Deriving information from external Big Databases and Big Data analytics: all that glitters is not gold

Miguel Angel Martinez-Garcia; Anh Tuan Dinh-Xuan

doi:10.1183/13993003.00060-2016

Abstract

Big Data analytics are a further step on the road to the ideal model of personalised medicine http://ow.ly/XWr1C

True genius resides in the capacity for evaluation of uncertain, hazardous, and conflicting information

Winston Churchill (1874–1965)

It seems more and more obvious that we are now living in the era of technology and information. Technological advances have allowed us to generate vast amounts of information of all kinds extremely quickly and, more importantly, store it so that it remains available for subsequent analysis. Accordingly, many large companies and institutions centre a large part of their strategy on the analysis of enormous databases on their customers. These provide information that determines future decisions and optimises resources.

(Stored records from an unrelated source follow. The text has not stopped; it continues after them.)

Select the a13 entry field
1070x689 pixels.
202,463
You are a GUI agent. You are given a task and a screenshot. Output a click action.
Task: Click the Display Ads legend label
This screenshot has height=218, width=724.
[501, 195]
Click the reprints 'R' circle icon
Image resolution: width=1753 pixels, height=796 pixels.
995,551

For a long time, medical insurance companies have been handling huge quantities of information about millions of customers worldwide, stored in well-structured databases so that it can be analysed for business purposes. Such an enormous depository of information is also potentially useful for other purposes, such as the attainment of valuable scientific knowledge that would be very difficult to achieve by other means [1, 2]. This process does have a number of limitations, however, because these databases were not specifically created with scientific objectives in mind. The information they contain may not therefore be representative of the population under analysis. Alternatively, other conditioning factors may emerge, such as ethical problems derived from the use of personal data, a lack of key scientific information and insufficient quality control of the stored data [3–5].

In this issue of the European Respiratory Journal, Mokhlesi et al. [6] report the results of an interesting study that clearly shows some of the advantages and disadvantages of the use of large external databases that were not created for scientific purposes. This study used the MarketScan database (Truven Health Analytics, Ann Arbor, MI, USA), which holds information on 77.8 million working adults and retirees with employer-sponsored health insurance. After applying selection criteria, the authors managed to identify more than 1.7 million individuals with obstructive sleep apnoea (OSA), the largest number of OSA patients analysed in a scientific study to date, and a similar number of individuals with no evidence of OSA, who were chosen at random as a control group, adjusting for sex and age. The huge number of patients involved gives this study two significant strengths. On the one hand, the authors were able to confirm, with great precision (a narrow confidence interval), some previously known associations between OSA and certain comorbidities, especially those of a cardiovascular and neurocognitive nature. On the other hand, and perhaps more importantly, the authors also achieved great statistical power to analyse particularly interesting subgroups of OSA patients that have scarcely been studied until now (for example, women and different age groups). This provides new information in this respect (figure 1 in their article is particularly enlightening).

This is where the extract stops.